Learning method performance.

Average error during training iteration.
We applied GA algorithm with the same number of hidden node tested by the greedy algorithm. In general, GA has several important parameters to test and choose the good candidate. The number of candidates in tournament of selection stage is set at 10% of the population. The rate of mutation is set at 10% of connection in a chromosome. The performance of the GA based learning method is shown in Figs. 7, 8. In experience, the algorithm leads to local convergence after a short number of iterations. This situation can be improved by increasing the population size, because a larger population gives a more diversity generation, and then the GA will search in larger space, or increasing the mutation rate [5]. The result shows the problem of convergence in GA using tournament selection, with the best chromosome having high possibility to reproduce in next generation. Besides, we have to limit the number of cross point selection in the crossover stage; therefore the searching space is limited. The consequence is that the GA converges fast to a local optimum.

Average testing error vs. number of population.

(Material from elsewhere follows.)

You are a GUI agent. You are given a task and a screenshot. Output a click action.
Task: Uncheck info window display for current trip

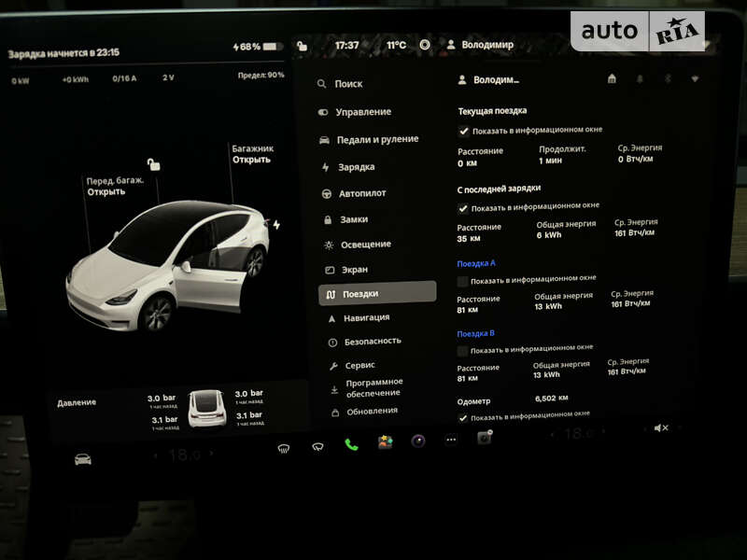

Average error in training iteration.
In case of using 100 hidden nodes, the performance of both learning methods in the testing set is depicted below (Fig. 9). The experimental results show that GA algorithm gives better prediction for most cases in the testing set.

Two learning methods’ performance.
In this paper, we focused on designing a novel dynamic structural artificial neural network (ANN) for binary multi-input multi-output (MIMO) problems. We introduced the fundamental knowledge for the dynamic structural ANN and its comparison with respect to the static structural ANN. The important definitions and properties of the dynamic structural ANN regarding positive activation functions, such as sigmoid functions, have been theoretically examined. Considering as the first effort to present the dynamic structural ANN for binary MIMO problems, we believe that it is valuable in reality thanks to the dynamically relationship between inputs and outputs with the support of dependency graph. This fosters the adaptability and survival capability of the proposal for a wide variety of practical problems.
The proposed model of dynamic structural ANN has been validated using a real data set of heart attack in UCI. The result shows that both approaches for structural learning process improve the quality of ANNs during the learning iteration. In experience, the drawback of both learning methods is caused by the limitation of computing power, which curbs for running test with large number of hidden nodes.
In future, we will expand this research with other learning methods to construct better results for the dynamic structural ANN. Large number of hidden nodes will be tested for better performance, and suitable areas for applications of the new dynamic structural ANN to benefit from the cause and result relationship represented by the ANN’s structure will be studied.
Footnotes
Acknowledgments
This research is funded by Graduate University of Science and Technology under grant number GUST.STS.ĐT2017- TT02.
The authors are grateful for the support from the Institute of Information Technology, Vietnam Academy of Science and Technology. We received the necessary devices as experiment tools to implement proposed method.